Halk TV müellifi Fikret Bila’ya yaptığı açıklamada geziyi onayladığını belirten Kılıçdaroğlu, “Trabzon’da doğup büyümüş, gençliği orada geçmiş. Akrabaları var. Bayramda ziyaret etmesi çok olağandır. Seyahatin yankılanması da olağandır. Ekrem Beyefendi, İstanbul üzere bir kentin belediye lideri. ötürüsıyla tanınan bir isim. Seyahatin yankılanması bu açıdan da doğal. Ekrem Bey’in Karadeniz’de gördüğü ilgiden epeyce mutlu oldum” dedi.
‘ADAYLIK’ TARTIŞMASI
Kılıçdaroğlu, DÜZGÜN Parti, Saadet Partisi, Demokrat Parti, Gelecek Partisi ve DEVA Parti’siyle bir arada bulundukları altılı masanın cumhurbaşkanı adayının kim olacağına dair tartışmaları da yorumladı.
Ana muhalefet partisi başkanı, “Biz 6’lı masa olarak cumhurbaşkanı adayımızın taşıması gereken nitelikleri belirledik. Adayı 6 önder bir arada belirleyecekler. 6 başkan de bu adayın gerisinde olacak. Bu hususta bir değişiklik yok” dedi. Akabinde şunları kaydetti:
BAŞKANLARIMIZIN KENDİ İŞLERİNE KİLİTLENMELERİ GEREKİYOR
“CHP’nin belediye liderlerine gelince. Belediye liderlerimizin işlerine kilitlenmeleri gerekiyor. Seçildikleri periyodun sonuna kadar bakılırsavlerini sürdürmeliler. Halka verdikleri taahhütleri yerine getirmeleri gerekir. Ben 11 büyükşehir, vilayet ve ilçe belediye liderlerimizi fazlaca başarılı buluyorum. Toplumsal devlet prensibini belediyelerimiz uyguluyor. İstihdam yaratıyorlar. Kimseyi rencide etmeden toplumsal yardımlarını sürdürüyor. Bunun olumlu tesirlerini de görüyoruz.”

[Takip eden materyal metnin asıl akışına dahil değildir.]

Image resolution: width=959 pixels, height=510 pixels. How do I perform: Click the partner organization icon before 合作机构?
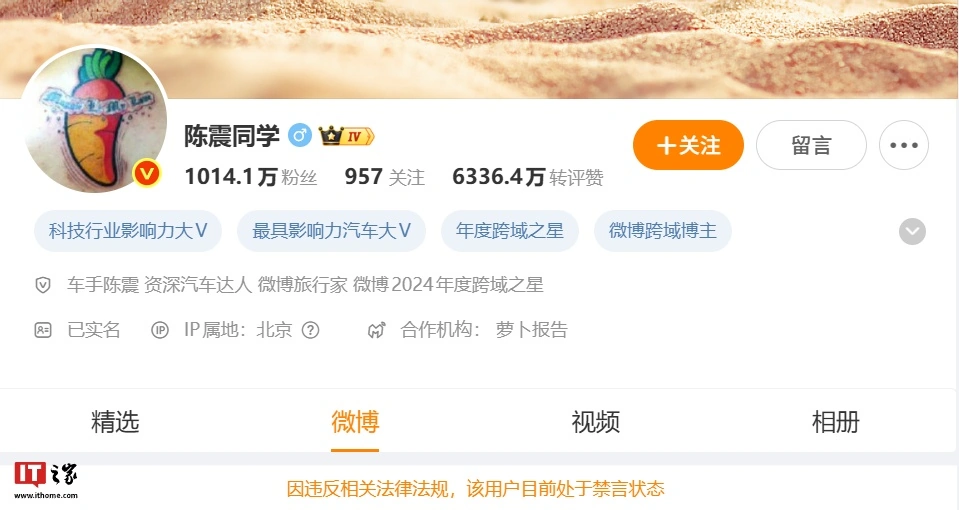pyautogui.click(x=376, y=330)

ERDOĞAN, “BEN ADAYIM” DEMEDİ
Kılıçdaroğlu, muhalefetin adayının ne vakit belirli olacağı tarafındaki soruya ise, “hemen çabucak vakit var. Bu soru bize soruluyor ancak çabucak hemen Cumhur İttifakı’nın adayı da muhakkak değil. Erdoğan ‘ben adayım’ demedi” karşılığını verdi.
Öte yandan Kılıçdaroğlu, 6’lı masanın, siyasi ahlak yasası, seçim güvenliği, iktisat, Merkez Bankası, stratejik planlama hususlarında ortak çalışmalarını sürdürdüğünü vurguladı. Bu çalışmalar tamamlandığında kamuoyuna, iktidar değişikliğinde uygulanacak programında açıklanacağını söylemiş oldu.
İKTİDARA GELDİĞİMİZDE ESADLA TEMASA GEÇECEĞİZ
CHP Önderi, sığınmacıları ülkelerine geri göndereceklerini yenidenlarken, bunun nasıl bir planlama ile yapılacağını da deklare etti. Şunları söylemiş oldu:
“İktidara geldiğimizde Esad’la ve BM ile temasa geçeceğiz. Şam’a çabucak büyükelçimizi atayacağız. Sığınmacıların geldikleri yerlere dönebilmeleri için can ve mal güvenliğini hem Şam idaresinden tıpkı vakitte BM’den isteyeceğiz. Ayrıyeten bu bölgelerde savaşta tahrip olan yol, okul, köprü, konut üzere altyapı yatırımlarının yapılmasını sağlayacağız. Çoğunluğu Gaziantep’li olan iş adamlarımızın bu ülkedeki ziyan nazarann fabrikalarını bir daha açarak iş ve istihdam sağlayacağız. Bu çalışmayı yürütürken de asla ırkçılık, yabancı düşmanlığı yapmayacağız.”
“Göndermeyeceğim derken Avrupa’ya, ‘Ben sığınmacıları tutuyorum. Bana dayanak olun, para gönderin’ iletisi yolluyor”
CHP Başkanı, Cumhurbaşkanı Tayyip Erdoğan’ın sığınmacılar konusunda, evvel “göndereceğiz” daha sonra “göndermeyeceğiz” demesini de şöyleki kıymetlendirdi:
“Erdoğan, Türkiye’yi yönetme kapasitesini kaybetti. Sorun çözen değil problemlerin altında ezile biri. Esen rüzgâra nazaran değişen biri. ‘Göndereceğim’ dediğinde alkış alıyorsa o denli diyor. ‘Göndermeyeceğim’ dediğinde alkış alacak bir ortamdaysa bu biçimde diyor. Akılcılıktan epey uzak. Büsbütün ‘duygusal’ konuşuyor. ‘Göndermeyeceğim’ derken Avrupa’ya, ‘Ben sığınmacıları tutuyorum. Bana dayanak olun, para gönderin’ bildirisi yolluyor.”